175.1
From Racial to Social Typologies: Area Studies and Race Relations in the Work of Charles Wagley after WWII

Friday, 20 July 2018: 17:30
Location: 603 (MTCC SOUTH BUILDING)
Oral Presentation
Sebastián GIL-RIAÑO, University of Pennsylvania, USA
In his 1947 report on the “study of world areas”, the Columbia-based anthropologist and Brazilian specialist Charles Wagley marvelled at the fact that the “area approach” was being touted as a wartime innovation. While the study of other regions such as “Southeast Asia” and the “Near East” by US scholars was just in its infancy, Wagley argued that because of the “relatively long history of area studies” in South America, scholars of the region could feel confident that they had solved many of the basic problems facing specialists in other areas and could instead limit their discussions to “field research problems.” Recent histories of “area studies” have confirmed Wagley’s account.
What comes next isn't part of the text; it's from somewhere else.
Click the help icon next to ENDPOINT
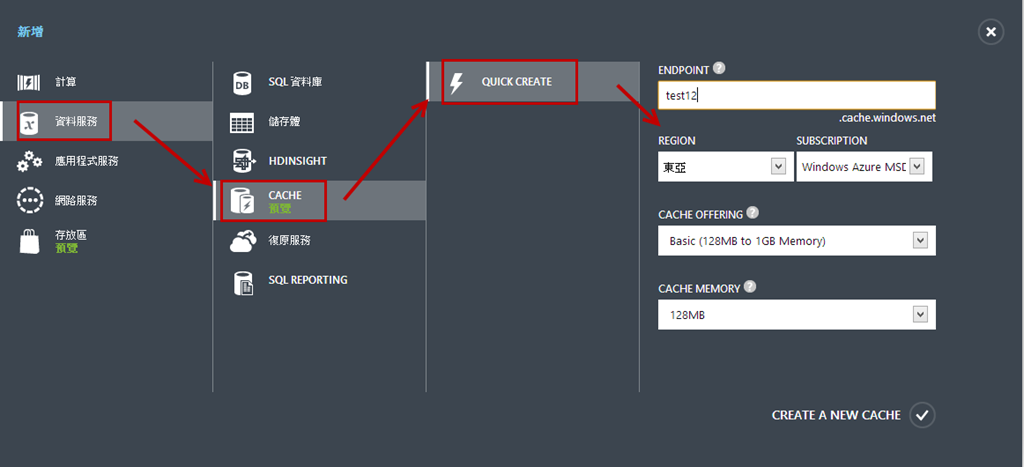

Instead of treating area studies as a response to World War II and the Cold War, Timothy Mitchell and Ricardo Salvatore have recently located its beginnings in the context of Oriental studies and Latin American studies in the US during the interwar period. In doing so they have sought to highlight “area studies” entanglements with US imperialism. In this paper, I build on these recent histories and track the early stages of Charles Wagley’s career in Brazil. My paper argues that the formation of area studies was also important for post-WWII attempts to reorient the study of racial difference away from the study of rigid Mendelian typologies and towards the sociological study of race relations. In addition to his work in advocating for the area studies approach, Wagley was an important figure in UNESCO’s post-WWII campaign against scientific racism and participated in UNESCO’s landmark studies of Brazilian race relations. In his UNESCO research, Wagley combined the sociological study of race with an anthropological approach to area studies that sought to understand the inter-relationship between social groups, their culture, and their environment.